WHAT THE EXERCISE ASKS: Transcribe the stretch of entries below from the line with "Click the 16:9 aspect ratio value" through the line with "The height and width of the screenshot is (456, 725).", exactly and with both ends included; leave out all other lines.

DATA RECORDS:
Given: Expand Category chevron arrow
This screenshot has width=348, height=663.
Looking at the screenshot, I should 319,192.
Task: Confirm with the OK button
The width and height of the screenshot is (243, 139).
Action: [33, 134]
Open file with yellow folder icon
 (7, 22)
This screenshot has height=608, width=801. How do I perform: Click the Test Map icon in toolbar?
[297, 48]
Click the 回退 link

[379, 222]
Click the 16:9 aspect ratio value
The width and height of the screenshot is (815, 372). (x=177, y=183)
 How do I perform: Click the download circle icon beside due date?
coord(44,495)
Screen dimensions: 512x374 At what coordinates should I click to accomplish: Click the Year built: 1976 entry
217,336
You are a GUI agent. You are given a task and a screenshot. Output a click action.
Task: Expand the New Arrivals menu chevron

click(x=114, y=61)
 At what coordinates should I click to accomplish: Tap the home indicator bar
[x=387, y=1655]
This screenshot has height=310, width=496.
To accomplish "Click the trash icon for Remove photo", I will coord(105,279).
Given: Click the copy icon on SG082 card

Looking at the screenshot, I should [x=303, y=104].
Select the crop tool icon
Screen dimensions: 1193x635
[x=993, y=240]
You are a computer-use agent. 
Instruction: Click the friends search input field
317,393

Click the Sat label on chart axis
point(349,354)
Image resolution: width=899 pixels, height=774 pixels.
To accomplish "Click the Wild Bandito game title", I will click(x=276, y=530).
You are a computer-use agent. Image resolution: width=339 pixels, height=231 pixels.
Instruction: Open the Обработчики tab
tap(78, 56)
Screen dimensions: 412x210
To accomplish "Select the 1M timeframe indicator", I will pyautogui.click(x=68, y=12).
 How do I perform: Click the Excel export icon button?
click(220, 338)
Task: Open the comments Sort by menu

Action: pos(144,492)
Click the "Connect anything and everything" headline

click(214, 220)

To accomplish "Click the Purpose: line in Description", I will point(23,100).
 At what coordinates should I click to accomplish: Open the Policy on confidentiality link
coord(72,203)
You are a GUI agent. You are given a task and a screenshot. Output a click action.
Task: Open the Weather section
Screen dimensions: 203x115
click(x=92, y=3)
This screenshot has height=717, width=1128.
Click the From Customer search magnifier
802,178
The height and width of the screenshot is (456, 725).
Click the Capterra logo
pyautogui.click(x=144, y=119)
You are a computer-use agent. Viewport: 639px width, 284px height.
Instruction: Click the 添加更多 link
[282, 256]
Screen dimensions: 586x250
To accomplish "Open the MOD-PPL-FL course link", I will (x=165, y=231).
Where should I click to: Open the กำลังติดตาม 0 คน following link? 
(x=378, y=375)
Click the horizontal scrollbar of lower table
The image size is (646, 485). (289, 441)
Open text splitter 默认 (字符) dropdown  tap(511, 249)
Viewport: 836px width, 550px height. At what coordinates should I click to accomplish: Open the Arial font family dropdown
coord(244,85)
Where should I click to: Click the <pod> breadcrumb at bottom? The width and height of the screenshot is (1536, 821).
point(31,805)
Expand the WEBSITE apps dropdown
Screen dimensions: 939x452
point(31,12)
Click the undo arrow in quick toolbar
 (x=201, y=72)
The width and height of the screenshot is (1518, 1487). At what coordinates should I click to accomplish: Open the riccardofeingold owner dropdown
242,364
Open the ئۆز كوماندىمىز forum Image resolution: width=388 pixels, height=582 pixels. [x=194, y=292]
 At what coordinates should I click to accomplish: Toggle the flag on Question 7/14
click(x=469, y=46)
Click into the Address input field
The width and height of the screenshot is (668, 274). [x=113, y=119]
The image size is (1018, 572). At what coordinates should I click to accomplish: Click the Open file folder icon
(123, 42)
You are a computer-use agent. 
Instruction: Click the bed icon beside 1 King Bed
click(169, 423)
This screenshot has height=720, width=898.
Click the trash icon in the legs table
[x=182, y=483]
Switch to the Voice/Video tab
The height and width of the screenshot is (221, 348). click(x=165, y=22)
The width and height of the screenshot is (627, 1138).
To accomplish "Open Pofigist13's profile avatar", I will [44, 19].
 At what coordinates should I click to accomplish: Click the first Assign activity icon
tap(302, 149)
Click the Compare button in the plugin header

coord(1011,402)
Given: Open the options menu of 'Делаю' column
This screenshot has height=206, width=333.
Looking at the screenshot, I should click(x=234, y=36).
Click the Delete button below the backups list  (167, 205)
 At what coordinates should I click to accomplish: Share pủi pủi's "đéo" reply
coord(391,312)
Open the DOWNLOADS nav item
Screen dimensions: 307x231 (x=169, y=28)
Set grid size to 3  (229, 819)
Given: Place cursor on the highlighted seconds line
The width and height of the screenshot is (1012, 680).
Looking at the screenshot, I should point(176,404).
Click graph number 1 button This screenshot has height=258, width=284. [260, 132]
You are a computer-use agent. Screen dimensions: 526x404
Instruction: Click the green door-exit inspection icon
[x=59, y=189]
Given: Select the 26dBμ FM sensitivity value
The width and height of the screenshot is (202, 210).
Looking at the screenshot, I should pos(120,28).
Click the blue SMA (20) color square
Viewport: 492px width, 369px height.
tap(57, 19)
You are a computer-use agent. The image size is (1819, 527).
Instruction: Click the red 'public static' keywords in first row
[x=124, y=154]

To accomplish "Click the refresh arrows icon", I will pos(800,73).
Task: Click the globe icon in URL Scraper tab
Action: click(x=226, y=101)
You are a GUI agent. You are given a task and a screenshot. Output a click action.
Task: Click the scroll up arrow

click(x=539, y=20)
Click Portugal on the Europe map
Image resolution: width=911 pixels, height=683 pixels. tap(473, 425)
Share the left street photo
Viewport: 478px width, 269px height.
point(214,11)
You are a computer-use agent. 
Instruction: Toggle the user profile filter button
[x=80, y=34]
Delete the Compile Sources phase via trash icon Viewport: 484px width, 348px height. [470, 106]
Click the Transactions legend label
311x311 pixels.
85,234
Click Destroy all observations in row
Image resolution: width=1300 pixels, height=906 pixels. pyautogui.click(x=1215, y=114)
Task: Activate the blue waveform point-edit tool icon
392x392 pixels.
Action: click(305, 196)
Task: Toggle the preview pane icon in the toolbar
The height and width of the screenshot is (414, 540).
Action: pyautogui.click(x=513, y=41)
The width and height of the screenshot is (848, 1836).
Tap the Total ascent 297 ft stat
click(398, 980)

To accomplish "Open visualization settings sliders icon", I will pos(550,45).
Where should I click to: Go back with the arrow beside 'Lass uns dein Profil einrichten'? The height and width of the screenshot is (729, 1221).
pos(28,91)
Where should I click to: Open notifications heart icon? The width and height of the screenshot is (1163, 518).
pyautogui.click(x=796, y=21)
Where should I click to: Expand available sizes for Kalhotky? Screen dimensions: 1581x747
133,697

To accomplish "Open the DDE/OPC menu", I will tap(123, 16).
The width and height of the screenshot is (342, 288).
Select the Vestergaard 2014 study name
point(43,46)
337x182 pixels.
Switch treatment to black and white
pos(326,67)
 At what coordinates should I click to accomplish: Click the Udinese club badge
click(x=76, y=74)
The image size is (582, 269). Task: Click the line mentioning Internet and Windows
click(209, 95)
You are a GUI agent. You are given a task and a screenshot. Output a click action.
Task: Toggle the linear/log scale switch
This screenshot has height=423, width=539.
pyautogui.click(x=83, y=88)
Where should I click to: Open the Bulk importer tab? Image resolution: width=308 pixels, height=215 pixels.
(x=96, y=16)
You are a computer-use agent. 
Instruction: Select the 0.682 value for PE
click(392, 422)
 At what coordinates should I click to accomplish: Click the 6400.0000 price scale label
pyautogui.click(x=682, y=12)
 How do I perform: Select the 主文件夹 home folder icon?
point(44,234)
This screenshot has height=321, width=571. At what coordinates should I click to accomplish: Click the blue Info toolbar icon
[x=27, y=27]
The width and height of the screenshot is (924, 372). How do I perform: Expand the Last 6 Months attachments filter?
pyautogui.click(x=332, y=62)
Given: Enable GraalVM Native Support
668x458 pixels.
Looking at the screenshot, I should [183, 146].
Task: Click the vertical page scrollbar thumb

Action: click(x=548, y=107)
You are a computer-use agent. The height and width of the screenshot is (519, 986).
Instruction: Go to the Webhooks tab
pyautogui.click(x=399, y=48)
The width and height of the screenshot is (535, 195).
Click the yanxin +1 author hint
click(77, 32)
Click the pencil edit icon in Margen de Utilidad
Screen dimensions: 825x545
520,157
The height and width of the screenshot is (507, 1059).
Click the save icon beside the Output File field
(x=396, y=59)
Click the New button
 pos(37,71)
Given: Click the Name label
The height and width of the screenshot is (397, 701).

ANSWER FOR THE TASK:
Click the 16:9 aspect ratio value
The width and height of the screenshot is (815, 372). (x=177, y=183)
 How do I perform: Click the download circle icon beside due date?
coord(44,495)
Screen dimensions: 512x374 At what coordinates should I click to accomplish: Click the Year built: 1976 entry
217,336
You are a GUI agent. You are given a task and a screenshot. Output a click action.
Task: Expand the New Arrivals menu chevron

click(x=114, y=61)
 At what coordinates should I click to accomplish: Tap the home indicator bar
[x=387, y=1655]
This screenshot has height=310, width=496.
To accomplish "Click the trash icon for Remove photo", I will coord(105,279).
Given: Click the copy icon on SG082 card

Looking at the screenshot, I should [x=303, y=104].
Select the crop tool icon
Screen dimensions: 1193x635
[x=993, y=240]
You are a computer-use agent. 
Instruction: Click the friends search input field
317,393

Click the Sat label on chart axis
point(349,354)
Image resolution: width=899 pixels, height=774 pixels.
To accomplish "Click the Wild Bandito game title", I will click(x=276, y=530).
You are a computer-use agent. Image resolution: width=339 pixels, height=231 pixels.
Instruction: Open the Обработчики tab
tap(78, 56)
Screen dimensions: 412x210
To accomplish "Select the 1M timeframe indicator", I will pyautogui.click(x=68, y=12).
 How do I perform: Click the Excel export icon button?
click(220, 338)
Task: Open the comments Sort by menu

Action: pos(144,492)
Click the "Connect anything and everything" headline

click(214, 220)

To accomplish "Click the Purpose: line in Description", I will point(23,100).
 At what coordinates should I click to accomplish: Open the Policy on confidentiality link
coord(72,203)
You are a GUI agent. You are given a task and a screenshot. Output a click action.
Task: Open the Weather section
Screen dimensions: 203x115
click(x=92, y=3)
This screenshot has height=717, width=1128.
Click the From Customer search magnifier
802,178
The height and width of the screenshot is (456, 725).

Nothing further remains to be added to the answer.